%%

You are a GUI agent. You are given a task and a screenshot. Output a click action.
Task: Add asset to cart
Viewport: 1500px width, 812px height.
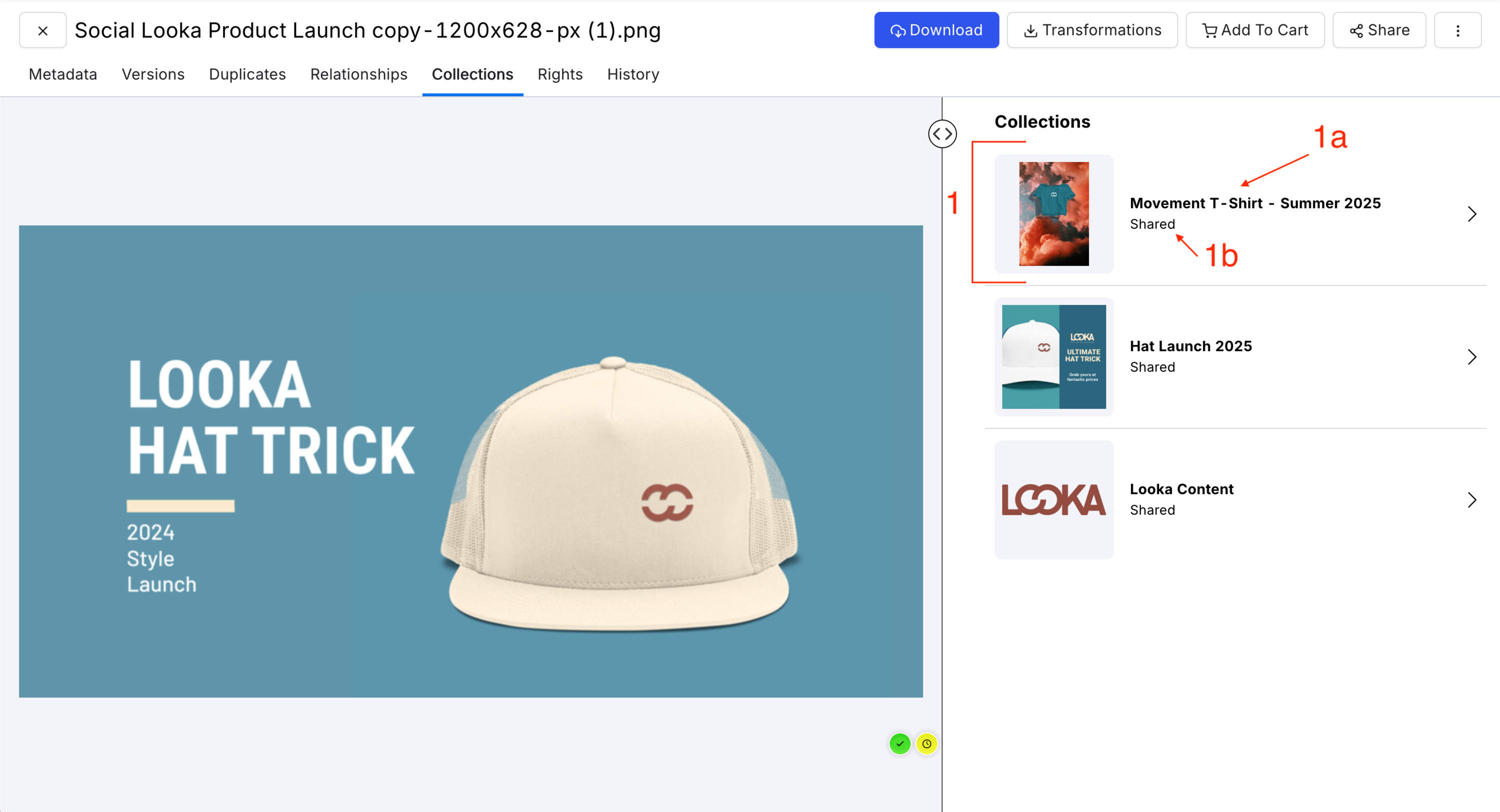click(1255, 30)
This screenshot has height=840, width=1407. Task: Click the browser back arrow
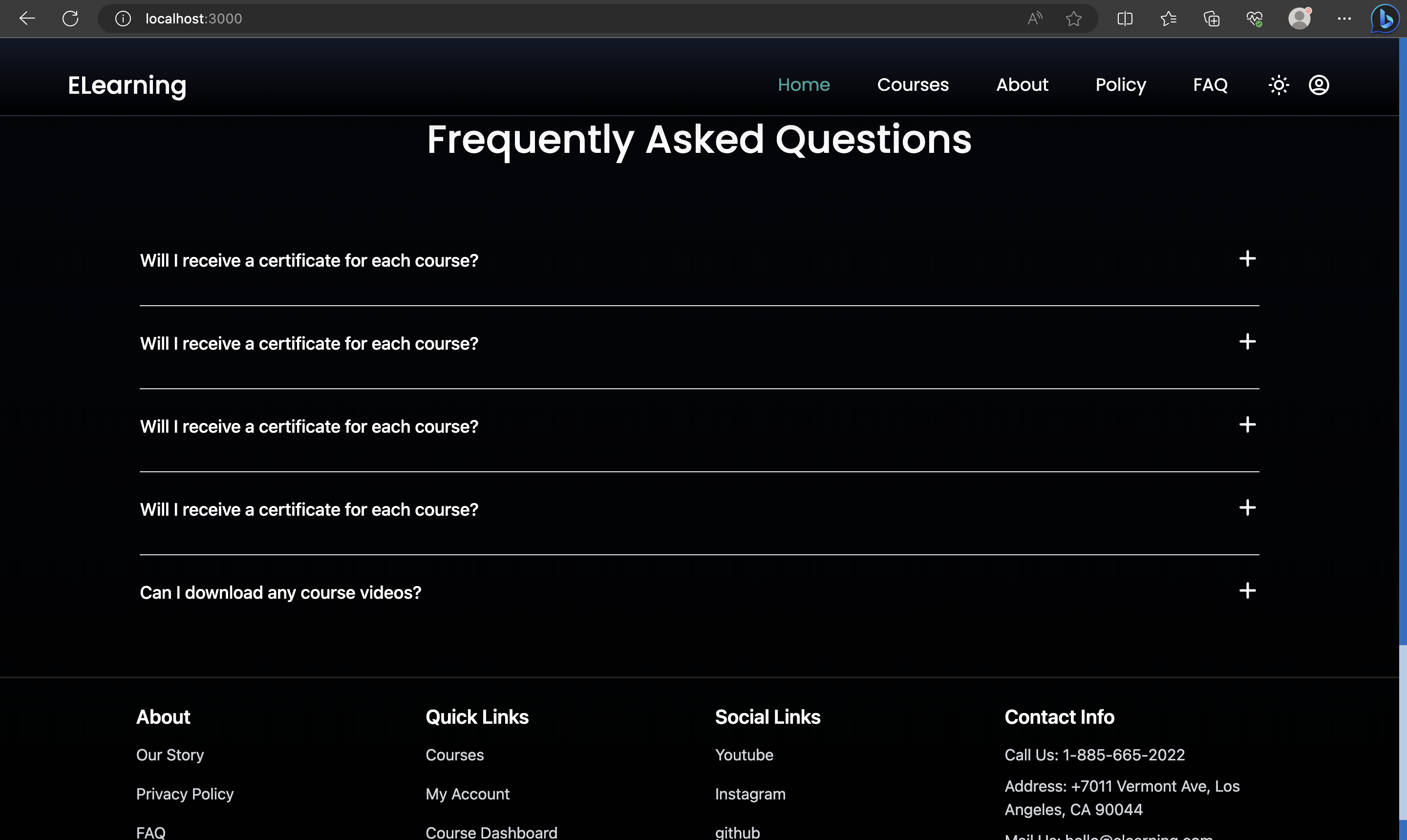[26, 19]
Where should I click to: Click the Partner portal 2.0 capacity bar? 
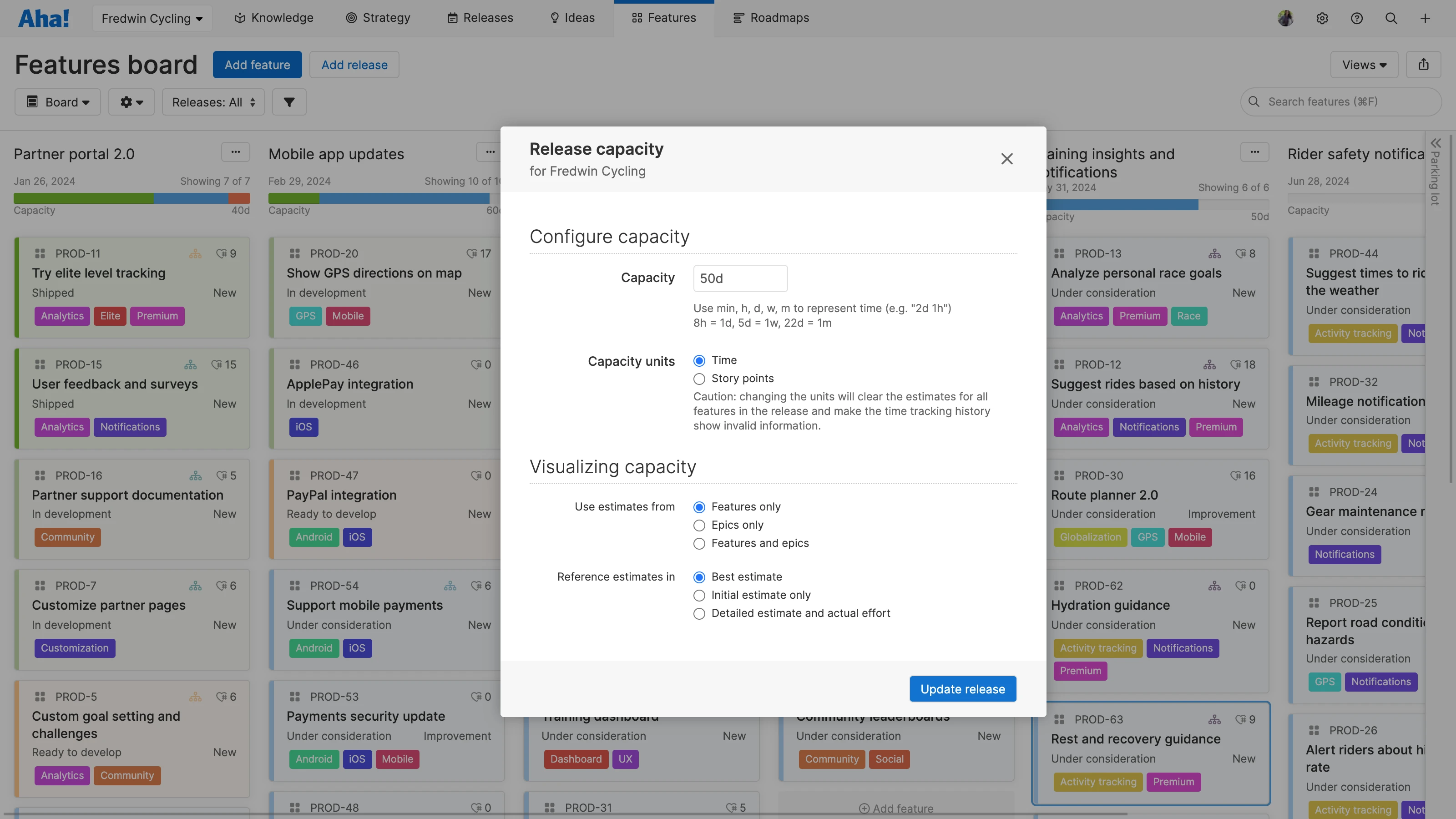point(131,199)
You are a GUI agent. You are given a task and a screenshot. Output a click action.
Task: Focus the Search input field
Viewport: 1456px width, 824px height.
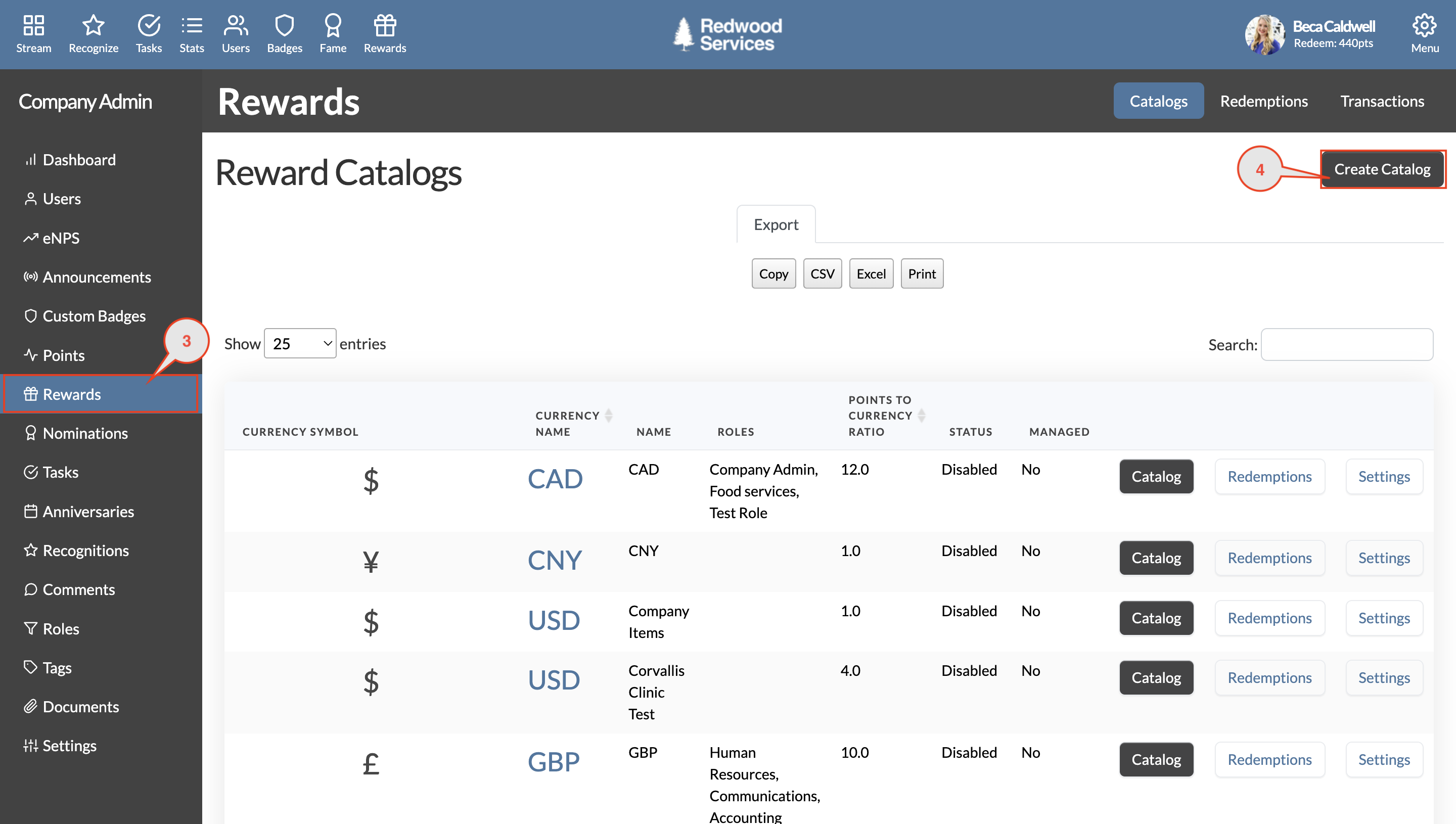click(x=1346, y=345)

%%

Task statement: If an entry contains a picture, leave it out and repeat the rest exactly.

Response:
You are a GUI agent. You are given a task and a screenshot. Output a click action.
Task: Add asset to cart
Viewport: 1500px width, 812px height.
click(1255, 30)
This screenshot has height=840, width=1407. Task: Click the browser back arrow
[26, 19]
Where should I click to: Click the Partner portal 2.0 capacity bar? 
point(131,199)
You are a GUI agent. You are given a task and a screenshot. Output a click action.
Task: Focus the Search input field
Viewport: 1456px width, 824px height.
click(x=1346, y=345)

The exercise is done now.